One method of defending against charges of money laundering is to argue that the financial transaction at issue did not involve “proceeds” as defined by the MLCA and federal court decisions. In particular, the US Supreme Court has held that the word “proceeds” in the MLCA means “profits.” See United States v. Santos, 553 U.S. 507 (2008). In that case, the defendant Santos was convicted of running an illegal lottery in Indiana. Among other charges, he was convicted on two counts of money laundering. As the court reported, at bars and restaurants, Santos employed two levels of “employees” to help him run the illegal lottery. Santos used “runners” who gathered bets from gamblers and the next level up were the “collectors.” The runners kept a portion of the bets (between 15% and 25%) as their commissions and delivered the rest to Santos’s collectors. The collectors then delivered the money to Santos, who used some of it to pay the salaries of collectors and to pay the winners. The government obtained the money laundering convictions based, in part, on Santos paying commissions and salaries to his runners and collectors.

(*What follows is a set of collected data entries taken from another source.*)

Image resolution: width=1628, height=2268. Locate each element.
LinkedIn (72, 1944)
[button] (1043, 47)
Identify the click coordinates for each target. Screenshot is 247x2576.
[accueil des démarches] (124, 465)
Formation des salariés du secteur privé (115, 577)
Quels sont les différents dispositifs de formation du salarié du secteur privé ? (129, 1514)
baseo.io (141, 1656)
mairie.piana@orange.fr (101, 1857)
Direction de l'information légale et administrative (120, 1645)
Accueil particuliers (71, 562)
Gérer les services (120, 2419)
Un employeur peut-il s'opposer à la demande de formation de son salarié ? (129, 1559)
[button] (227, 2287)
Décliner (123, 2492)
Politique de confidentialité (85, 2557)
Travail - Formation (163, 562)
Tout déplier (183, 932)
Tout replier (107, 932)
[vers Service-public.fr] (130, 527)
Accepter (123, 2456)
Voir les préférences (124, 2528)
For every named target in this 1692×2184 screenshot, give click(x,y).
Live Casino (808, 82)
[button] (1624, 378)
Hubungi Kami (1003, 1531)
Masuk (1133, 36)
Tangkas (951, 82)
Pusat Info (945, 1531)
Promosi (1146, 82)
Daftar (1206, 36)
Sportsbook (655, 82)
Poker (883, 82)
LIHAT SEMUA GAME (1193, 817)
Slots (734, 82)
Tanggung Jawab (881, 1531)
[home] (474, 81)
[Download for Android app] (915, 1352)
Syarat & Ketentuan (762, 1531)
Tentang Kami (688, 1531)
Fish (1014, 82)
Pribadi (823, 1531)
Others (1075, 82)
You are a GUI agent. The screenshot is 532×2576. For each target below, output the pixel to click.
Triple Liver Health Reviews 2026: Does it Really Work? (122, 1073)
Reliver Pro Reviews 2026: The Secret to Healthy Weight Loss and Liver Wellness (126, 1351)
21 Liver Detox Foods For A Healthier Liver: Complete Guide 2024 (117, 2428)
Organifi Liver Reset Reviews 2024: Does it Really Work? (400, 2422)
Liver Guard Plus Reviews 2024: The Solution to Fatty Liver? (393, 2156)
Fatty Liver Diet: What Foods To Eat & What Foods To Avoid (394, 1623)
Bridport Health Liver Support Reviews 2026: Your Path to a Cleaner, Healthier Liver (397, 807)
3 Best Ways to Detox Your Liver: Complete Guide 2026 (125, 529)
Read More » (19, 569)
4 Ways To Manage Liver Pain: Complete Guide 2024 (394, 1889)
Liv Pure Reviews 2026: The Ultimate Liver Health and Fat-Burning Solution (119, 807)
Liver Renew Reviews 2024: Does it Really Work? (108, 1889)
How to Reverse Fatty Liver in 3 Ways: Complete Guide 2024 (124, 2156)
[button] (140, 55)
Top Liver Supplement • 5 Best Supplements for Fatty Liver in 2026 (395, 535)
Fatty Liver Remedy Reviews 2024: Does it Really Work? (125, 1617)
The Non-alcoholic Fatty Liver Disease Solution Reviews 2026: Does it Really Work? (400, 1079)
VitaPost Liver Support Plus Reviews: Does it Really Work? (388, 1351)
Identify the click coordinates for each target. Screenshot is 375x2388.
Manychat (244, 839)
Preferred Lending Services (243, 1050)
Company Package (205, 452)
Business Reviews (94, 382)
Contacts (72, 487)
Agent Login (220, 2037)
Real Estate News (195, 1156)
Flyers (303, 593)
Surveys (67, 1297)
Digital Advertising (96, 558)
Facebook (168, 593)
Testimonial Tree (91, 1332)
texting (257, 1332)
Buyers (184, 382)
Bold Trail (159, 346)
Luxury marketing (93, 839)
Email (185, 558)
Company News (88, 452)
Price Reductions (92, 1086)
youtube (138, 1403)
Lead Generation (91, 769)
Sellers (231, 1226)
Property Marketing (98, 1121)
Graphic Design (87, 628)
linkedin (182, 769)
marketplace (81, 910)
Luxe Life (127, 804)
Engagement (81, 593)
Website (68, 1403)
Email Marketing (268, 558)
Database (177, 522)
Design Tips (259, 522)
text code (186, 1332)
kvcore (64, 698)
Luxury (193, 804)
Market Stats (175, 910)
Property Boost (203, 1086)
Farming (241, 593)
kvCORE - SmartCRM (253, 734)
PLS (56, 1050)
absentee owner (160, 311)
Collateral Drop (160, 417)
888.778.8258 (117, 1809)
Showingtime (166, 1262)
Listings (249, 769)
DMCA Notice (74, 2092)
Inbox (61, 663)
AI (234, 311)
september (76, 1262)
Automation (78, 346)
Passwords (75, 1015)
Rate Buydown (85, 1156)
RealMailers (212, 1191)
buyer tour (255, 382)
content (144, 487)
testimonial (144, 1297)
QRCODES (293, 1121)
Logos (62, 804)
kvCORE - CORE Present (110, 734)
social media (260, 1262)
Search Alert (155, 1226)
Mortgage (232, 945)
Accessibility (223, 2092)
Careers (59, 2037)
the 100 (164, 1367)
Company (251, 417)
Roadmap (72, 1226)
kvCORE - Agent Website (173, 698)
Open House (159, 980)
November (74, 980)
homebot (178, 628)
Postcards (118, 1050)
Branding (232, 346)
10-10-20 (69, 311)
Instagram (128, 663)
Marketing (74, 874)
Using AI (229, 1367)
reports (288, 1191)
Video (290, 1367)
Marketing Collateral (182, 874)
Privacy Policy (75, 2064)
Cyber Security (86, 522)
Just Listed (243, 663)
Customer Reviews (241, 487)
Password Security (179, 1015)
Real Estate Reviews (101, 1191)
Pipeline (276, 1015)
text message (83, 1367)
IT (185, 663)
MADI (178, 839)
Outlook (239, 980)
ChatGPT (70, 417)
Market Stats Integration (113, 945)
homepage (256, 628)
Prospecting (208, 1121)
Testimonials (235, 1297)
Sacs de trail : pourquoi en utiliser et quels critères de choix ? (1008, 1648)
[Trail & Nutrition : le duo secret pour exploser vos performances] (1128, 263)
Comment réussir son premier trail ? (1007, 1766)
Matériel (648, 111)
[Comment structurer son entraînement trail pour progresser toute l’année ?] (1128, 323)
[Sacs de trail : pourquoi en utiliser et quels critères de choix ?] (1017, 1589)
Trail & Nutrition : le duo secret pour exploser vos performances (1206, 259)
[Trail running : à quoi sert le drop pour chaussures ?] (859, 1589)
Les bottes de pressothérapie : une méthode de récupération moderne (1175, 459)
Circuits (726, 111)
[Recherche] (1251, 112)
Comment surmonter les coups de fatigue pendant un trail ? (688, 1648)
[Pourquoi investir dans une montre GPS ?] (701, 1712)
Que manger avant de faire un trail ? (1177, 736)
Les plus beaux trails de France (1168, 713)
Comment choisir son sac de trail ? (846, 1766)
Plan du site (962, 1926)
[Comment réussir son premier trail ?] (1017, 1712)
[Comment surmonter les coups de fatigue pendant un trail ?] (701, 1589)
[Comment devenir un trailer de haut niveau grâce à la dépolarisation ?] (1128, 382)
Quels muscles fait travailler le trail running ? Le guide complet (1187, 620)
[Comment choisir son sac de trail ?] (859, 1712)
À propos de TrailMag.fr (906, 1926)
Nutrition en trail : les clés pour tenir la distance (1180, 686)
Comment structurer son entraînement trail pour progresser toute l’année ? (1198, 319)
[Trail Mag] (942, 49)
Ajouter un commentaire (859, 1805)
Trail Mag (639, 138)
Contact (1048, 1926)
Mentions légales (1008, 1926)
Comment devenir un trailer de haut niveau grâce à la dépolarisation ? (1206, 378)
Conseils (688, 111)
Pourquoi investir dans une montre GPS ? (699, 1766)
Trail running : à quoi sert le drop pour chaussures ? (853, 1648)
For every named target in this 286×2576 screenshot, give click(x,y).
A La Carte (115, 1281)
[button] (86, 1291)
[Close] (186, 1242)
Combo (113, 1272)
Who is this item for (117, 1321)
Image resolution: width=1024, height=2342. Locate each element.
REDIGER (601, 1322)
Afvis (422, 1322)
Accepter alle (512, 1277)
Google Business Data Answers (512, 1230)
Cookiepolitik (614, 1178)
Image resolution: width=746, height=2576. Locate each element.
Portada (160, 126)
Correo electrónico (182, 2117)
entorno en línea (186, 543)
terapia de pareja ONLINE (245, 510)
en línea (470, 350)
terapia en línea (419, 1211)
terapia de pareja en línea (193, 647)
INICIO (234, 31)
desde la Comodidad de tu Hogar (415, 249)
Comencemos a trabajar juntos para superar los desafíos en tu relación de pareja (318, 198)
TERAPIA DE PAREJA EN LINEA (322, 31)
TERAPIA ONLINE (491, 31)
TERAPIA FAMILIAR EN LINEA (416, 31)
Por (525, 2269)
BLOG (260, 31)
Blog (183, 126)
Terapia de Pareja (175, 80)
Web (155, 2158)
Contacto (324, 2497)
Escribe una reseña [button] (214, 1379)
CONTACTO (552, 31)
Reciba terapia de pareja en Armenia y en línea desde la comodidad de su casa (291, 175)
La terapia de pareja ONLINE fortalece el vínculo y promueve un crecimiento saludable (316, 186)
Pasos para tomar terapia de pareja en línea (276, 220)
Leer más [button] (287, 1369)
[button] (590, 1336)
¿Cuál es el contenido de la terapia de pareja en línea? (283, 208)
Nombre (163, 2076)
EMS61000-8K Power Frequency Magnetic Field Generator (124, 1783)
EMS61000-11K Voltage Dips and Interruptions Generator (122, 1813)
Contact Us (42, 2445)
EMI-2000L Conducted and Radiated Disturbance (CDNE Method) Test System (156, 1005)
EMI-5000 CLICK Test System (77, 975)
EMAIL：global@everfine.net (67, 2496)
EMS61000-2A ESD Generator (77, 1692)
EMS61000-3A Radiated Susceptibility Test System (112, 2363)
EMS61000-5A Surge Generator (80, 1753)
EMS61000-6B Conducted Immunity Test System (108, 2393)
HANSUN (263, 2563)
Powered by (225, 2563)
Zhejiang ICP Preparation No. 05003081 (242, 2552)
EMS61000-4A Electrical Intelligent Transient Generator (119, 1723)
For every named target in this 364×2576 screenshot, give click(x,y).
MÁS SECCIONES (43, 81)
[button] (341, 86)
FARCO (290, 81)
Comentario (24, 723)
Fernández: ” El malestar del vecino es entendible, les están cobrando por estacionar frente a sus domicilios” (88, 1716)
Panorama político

However, he successfully challenged his money-laundering conviction by arguing that the transactions did not involve profits from the illegal lottery. Rather, the salary and commissions were paid on the receipts of the lottery. This argument was based on the holding of United States v. Scialabba, 282 F.3d 475 (US Fed Court of Appeals, 7th Cir. 2002) which held that the MLCA applies only to transactions involving criminal profits, not criminal receipts. In the Santos case, the US Supreme Court agreed. “Proceeds,” as used in the MLCA, means profits from criminal activity, not receipts.
Aside from providing a basis for defending against charges of money laundering, the Santos case provides yet another example of the importance of definitions in criminal defense law.